WHAT IS BEING ASKED: Reproduce the entries below character for character.

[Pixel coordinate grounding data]
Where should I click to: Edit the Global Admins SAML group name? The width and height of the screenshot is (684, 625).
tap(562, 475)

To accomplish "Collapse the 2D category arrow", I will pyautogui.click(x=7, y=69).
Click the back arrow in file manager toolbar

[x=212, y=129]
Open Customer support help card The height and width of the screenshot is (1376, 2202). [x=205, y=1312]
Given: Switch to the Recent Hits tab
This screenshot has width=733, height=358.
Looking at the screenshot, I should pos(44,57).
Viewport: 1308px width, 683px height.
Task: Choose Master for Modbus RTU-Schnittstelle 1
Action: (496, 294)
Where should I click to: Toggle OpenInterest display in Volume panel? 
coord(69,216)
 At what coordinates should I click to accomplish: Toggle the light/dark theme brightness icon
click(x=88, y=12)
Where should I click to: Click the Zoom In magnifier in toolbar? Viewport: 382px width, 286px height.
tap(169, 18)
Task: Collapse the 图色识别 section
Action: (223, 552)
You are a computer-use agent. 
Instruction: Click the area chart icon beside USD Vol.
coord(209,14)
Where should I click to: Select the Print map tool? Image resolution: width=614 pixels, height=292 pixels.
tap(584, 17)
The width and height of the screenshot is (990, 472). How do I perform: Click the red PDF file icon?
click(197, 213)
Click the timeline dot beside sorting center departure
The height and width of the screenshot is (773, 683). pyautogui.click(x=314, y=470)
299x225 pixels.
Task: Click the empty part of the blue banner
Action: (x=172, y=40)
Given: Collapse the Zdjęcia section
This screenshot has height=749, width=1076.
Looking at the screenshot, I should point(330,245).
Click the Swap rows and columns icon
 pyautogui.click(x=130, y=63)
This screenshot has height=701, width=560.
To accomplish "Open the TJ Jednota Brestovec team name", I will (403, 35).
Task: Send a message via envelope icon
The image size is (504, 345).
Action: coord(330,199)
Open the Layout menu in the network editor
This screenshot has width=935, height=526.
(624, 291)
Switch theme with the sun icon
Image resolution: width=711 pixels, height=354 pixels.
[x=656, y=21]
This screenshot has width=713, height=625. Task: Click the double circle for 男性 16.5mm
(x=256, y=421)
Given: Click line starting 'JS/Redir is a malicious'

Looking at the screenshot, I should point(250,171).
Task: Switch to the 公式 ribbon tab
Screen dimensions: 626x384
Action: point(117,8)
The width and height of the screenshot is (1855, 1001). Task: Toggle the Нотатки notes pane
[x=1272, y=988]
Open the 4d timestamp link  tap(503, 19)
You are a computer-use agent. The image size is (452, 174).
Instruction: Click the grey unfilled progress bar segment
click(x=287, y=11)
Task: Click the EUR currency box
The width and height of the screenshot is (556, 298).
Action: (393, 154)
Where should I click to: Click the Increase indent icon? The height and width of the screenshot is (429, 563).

ANSWER TO THE EXERCISE:
Where should I click to: Edit the Global Admins SAML group name? The width and height of the screenshot is (684, 625).
tap(562, 475)

To accomplish "Collapse the 2D category arrow", I will pyautogui.click(x=7, y=69).
Click the back arrow in file manager toolbar

[x=212, y=129]
Open Customer support help card The height and width of the screenshot is (1376, 2202). [x=205, y=1312]
Given: Switch to the Recent Hits tab
This screenshot has width=733, height=358.
Looking at the screenshot, I should pos(44,57).
Viewport: 1308px width, 683px height.
Task: Choose Master for Modbus RTU-Schnittstelle 1
Action: (496, 294)
Where should I click to: Toggle OpenInterest display in Volume panel? 
coord(69,216)
 At what coordinates should I click to accomplish: Toggle the light/dark theme brightness icon
click(x=88, y=12)
Where should I click to: Click the Zoom In magnifier in toolbar? Viewport: 382px width, 286px height.
tap(169, 18)
Task: Collapse the 图色识别 section
Action: (223, 552)
You are a computer-use agent. 
Instruction: Click the area chart icon beside USD Vol.
coord(209,14)
Where should I click to: Select the Print map tool? Image resolution: width=614 pixels, height=292 pixels.
tap(584, 17)
The width and height of the screenshot is (990, 472). How do I perform: Click the red PDF file icon?
click(197, 213)
Click the timeline dot beside sorting center departure
The height and width of the screenshot is (773, 683). pyautogui.click(x=314, y=470)
299x225 pixels.
Task: Click the empty part of the blue banner
Action: (x=172, y=40)
Given: Collapse the Zdjęcia section
This screenshot has height=749, width=1076.
Looking at the screenshot, I should point(330,245).
Click the Swap rows and columns icon
 pyautogui.click(x=130, y=63)
This screenshot has height=701, width=560.
To accomplish "Open the TJ Jednota Brestovec team name", I will (403, 35).
Task: Send a message via envelope icon
The image size is (504, 345).
Action: coord(330,199)
Open the Layout menu in the network editor
This screenshot has width=935, height=526.
(624, 291)
Switch theme with the sun icon
Image resolution: width=711 pixels, height=354 pixels.
[x=656, y=21]
This screenshot has width=713, height=625. Task: Click the double circle for 男性 16.5mm
(x=256, y=421)
Given: Click line starting 'JS/Redir is a malicious'

Looking at the screenshot, I should point(250,171).
Task: Switch to the 公式 ribbon tab
Screen dimensions: 626x384
Action: point(117,8)
The width and height of the screenshot is (1855, 1001). Task: Toggle the Нотатки notes pane
[x=1272, y=988]
Open the 4d timestamp link  tap(503, 19)
You are a computer-use agent. The image size is (452, 174).
Instruction: Click the grey unfilled progress bar segment
click(x=287, y=11)
Task: Click the EUR currency box
The width and height of the screenshot is (556, 298).
Action: (393, 154)
Where should I click to: Click the Increase indent icon? The height and width of the screenshot is (429, 563).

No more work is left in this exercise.